### PROMPT
Leave out the pictures and reproduce all of the data exactly.

--------------------------------------------------

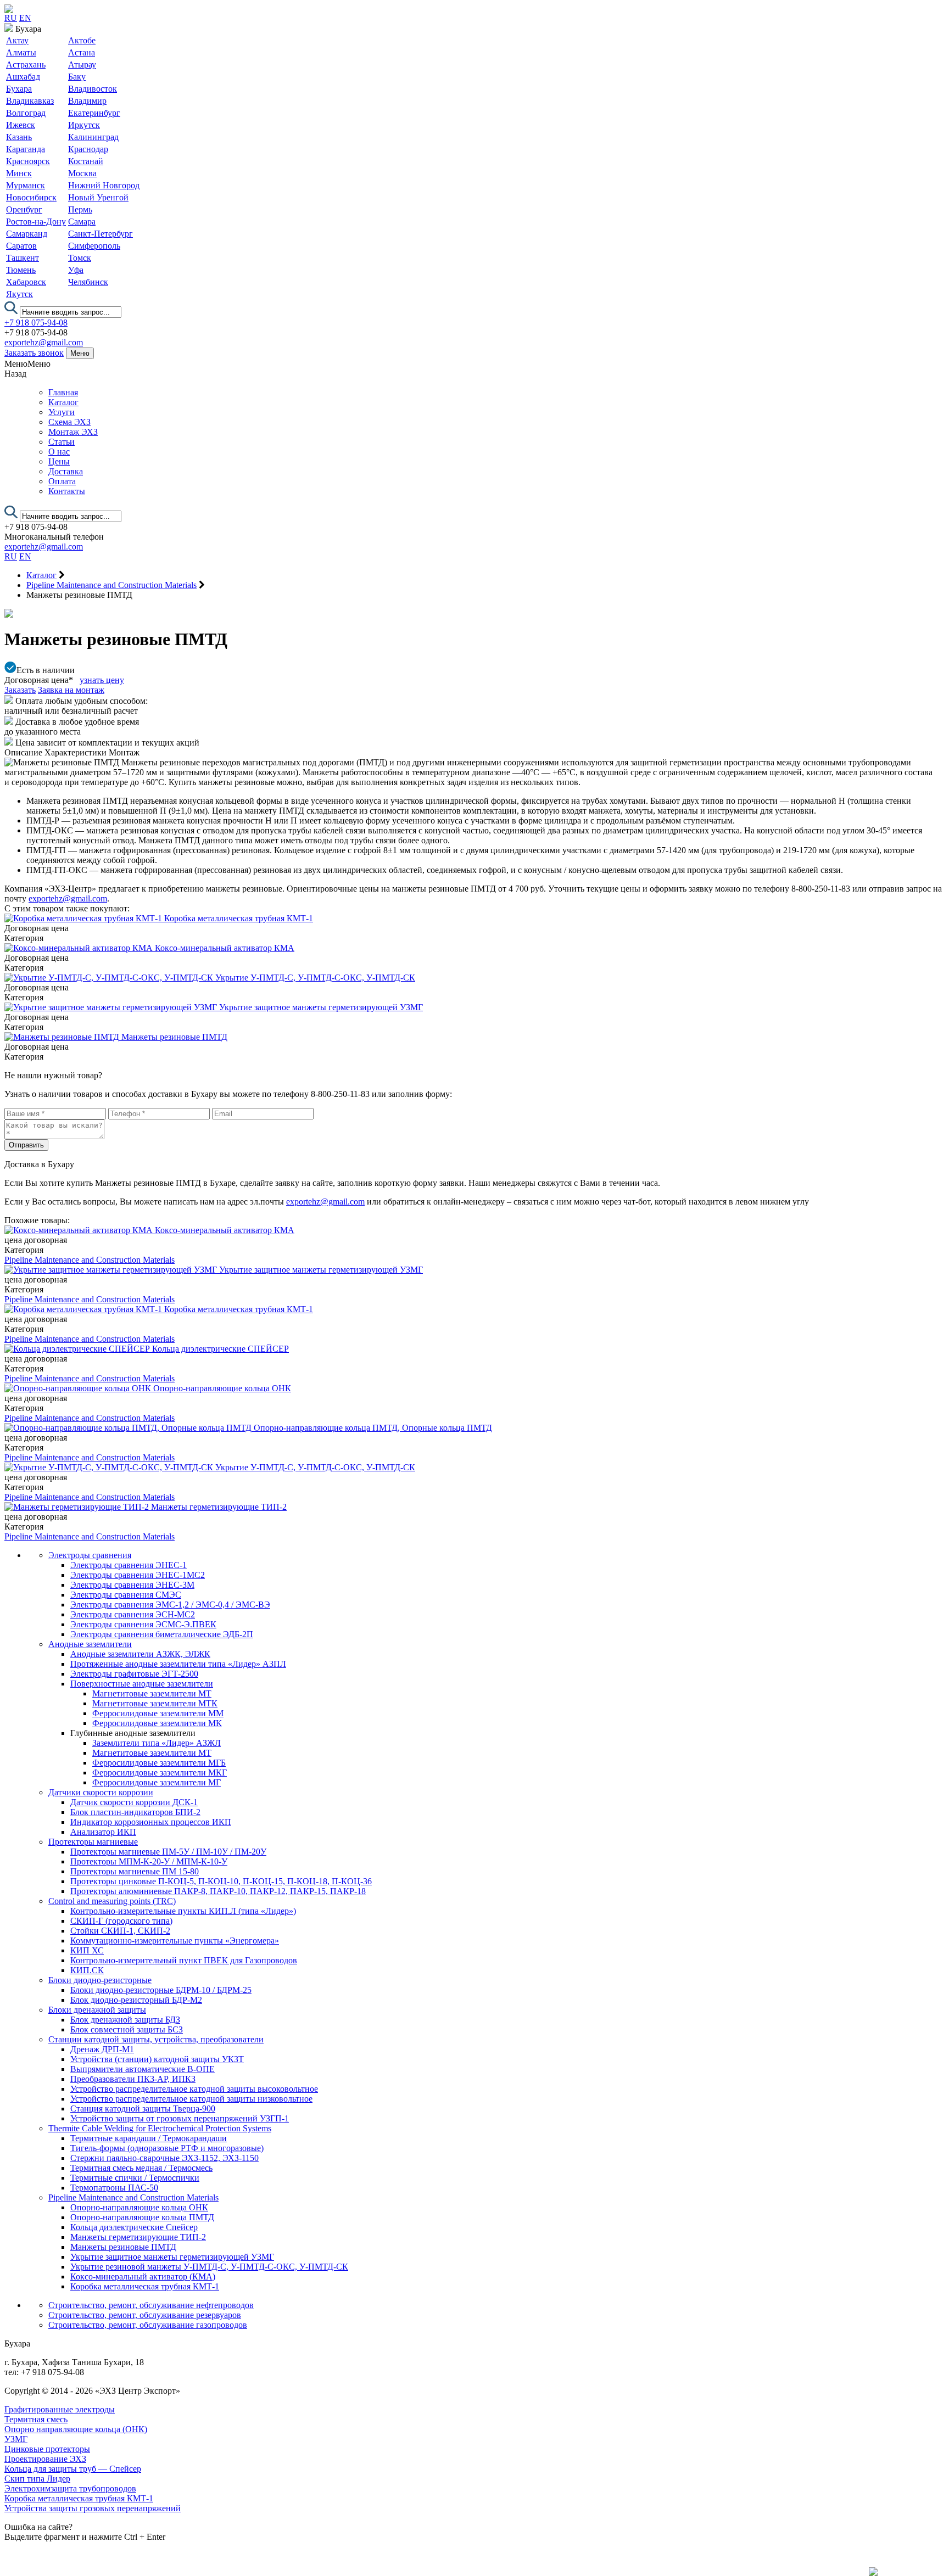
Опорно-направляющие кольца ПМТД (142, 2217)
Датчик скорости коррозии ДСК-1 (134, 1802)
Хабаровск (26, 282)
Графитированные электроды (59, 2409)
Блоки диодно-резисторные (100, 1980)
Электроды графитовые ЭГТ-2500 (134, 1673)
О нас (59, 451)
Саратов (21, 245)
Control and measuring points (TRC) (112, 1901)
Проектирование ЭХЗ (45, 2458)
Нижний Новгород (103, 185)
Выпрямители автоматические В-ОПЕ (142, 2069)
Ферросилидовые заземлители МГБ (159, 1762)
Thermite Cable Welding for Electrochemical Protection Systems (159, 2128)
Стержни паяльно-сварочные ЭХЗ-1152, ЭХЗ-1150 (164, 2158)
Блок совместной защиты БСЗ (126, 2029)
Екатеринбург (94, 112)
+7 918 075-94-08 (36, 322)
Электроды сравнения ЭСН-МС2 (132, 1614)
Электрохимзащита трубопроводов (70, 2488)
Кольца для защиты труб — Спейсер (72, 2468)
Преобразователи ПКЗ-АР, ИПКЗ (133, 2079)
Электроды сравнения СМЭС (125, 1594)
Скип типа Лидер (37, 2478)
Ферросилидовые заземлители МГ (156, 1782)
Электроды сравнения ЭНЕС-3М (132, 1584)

--------------------------------------------------

### RESPONSE BELOW
Опорно-направляющие кольца ПМТД (142, 2217)
Датчик скорости коррозии ДСК-1 (134, 1802)
Хабаровск (26, 282)
Графитированные электроды (59, 2409)
Блоки диодно-резисторные (100, 1980)
Электроды графитовые ЭГТ-2500 (134, 1673)
О нас (59, 451)
Саратов (21, 245)
Control and measuring points (TRC) (112, 1901)
Проектирование ЭХЗ (45, 2458)
Нижний Новгород (103, 185)
Выпрямители автоматические В-ОПЕ (142, 2069)
Ферросилидовые заземлители МГБ (159, 1762)
Thermite Cable Welding for Electrochemical Protection Systems (159, 2128)
Стержни паяльно-сварочные ЭХЗ-1152, ЭХЗ-1150 (164, 2158)
Блок совместной защиты БСЗ (126, 2029)
Екатеринбург (94, 112)
+7 918 075-94-08 (36, 322)
Электроды сравнения ЭСН-МС2 (132, 1614)
Электрохимзащита трубопроводов (70, 2488)
Кольца для защиты труб — Спейсер (72, 2468)
Преобразователи ПКЗ-АР, ИПКЗ (133, 2079)
Электроды сравнения СМЭС (125, 1594)
Скип типа Лидер (37, 2478)
Ферросилидовые заземлители МГ (156, 1782)
Электроды сравнения ЭНЕС-3М (132, 1584)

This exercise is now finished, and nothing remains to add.